▶ [Instructions to follow]:
Reproduce the listing below verbatim, starting at the line containing "The image size is (1512, 803)." and ending at the line containing "This screenshot has width=1512, height=794.", both included.

-- start Records for the exercise --

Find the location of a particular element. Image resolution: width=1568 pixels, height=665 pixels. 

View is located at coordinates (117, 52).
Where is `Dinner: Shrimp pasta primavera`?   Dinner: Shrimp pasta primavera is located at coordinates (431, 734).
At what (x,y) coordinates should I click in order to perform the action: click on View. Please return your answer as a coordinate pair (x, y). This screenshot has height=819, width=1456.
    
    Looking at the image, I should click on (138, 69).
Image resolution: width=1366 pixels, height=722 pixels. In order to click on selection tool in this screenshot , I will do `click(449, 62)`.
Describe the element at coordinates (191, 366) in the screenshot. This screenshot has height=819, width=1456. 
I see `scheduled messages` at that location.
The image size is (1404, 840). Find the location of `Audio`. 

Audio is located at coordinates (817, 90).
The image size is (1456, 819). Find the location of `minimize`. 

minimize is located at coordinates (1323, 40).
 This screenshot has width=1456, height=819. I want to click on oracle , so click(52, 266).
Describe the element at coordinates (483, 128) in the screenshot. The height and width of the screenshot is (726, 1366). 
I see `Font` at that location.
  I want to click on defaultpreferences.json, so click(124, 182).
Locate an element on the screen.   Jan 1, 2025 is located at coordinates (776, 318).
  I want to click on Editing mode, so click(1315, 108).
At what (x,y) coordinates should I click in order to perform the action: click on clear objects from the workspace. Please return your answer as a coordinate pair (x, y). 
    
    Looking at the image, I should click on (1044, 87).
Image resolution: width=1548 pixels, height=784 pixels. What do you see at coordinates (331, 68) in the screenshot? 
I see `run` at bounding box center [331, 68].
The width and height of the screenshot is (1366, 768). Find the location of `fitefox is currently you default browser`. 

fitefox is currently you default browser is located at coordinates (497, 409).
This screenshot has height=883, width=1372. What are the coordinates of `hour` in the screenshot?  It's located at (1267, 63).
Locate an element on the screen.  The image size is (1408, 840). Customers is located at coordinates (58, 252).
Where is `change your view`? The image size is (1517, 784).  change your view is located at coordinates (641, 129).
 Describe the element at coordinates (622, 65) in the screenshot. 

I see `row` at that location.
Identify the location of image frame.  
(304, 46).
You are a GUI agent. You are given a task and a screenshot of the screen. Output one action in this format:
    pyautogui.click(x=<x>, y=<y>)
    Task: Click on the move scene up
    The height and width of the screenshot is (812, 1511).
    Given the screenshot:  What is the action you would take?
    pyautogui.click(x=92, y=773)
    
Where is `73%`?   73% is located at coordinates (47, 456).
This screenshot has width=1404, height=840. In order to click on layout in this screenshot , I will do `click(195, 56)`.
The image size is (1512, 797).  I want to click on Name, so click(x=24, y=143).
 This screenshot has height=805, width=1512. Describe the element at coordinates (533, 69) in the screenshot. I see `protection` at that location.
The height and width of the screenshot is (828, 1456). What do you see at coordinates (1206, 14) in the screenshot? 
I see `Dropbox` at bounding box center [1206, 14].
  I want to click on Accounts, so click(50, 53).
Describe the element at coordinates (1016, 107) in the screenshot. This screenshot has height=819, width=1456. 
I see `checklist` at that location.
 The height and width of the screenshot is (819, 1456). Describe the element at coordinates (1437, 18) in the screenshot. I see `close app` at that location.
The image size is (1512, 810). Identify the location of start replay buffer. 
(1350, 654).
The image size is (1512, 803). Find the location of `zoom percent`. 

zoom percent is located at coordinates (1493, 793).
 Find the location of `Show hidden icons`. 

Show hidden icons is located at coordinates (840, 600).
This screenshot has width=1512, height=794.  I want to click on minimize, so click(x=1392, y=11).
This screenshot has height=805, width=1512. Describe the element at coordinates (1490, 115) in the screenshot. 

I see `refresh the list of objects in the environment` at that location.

-- end Records for the exercise --

▶ [Solution to the problem]:
The image size is (1512, 803). Find the location of `zoom percent`. 

zoom percent is located at coordinates (1493, 793).
 Find the location of `Show hidden icons`. 

Show hidden icons is located at coordinates (840, 600).
This screenshot has width=1512, height=794.  I want to click on minimize, so click(x=1392, y=11).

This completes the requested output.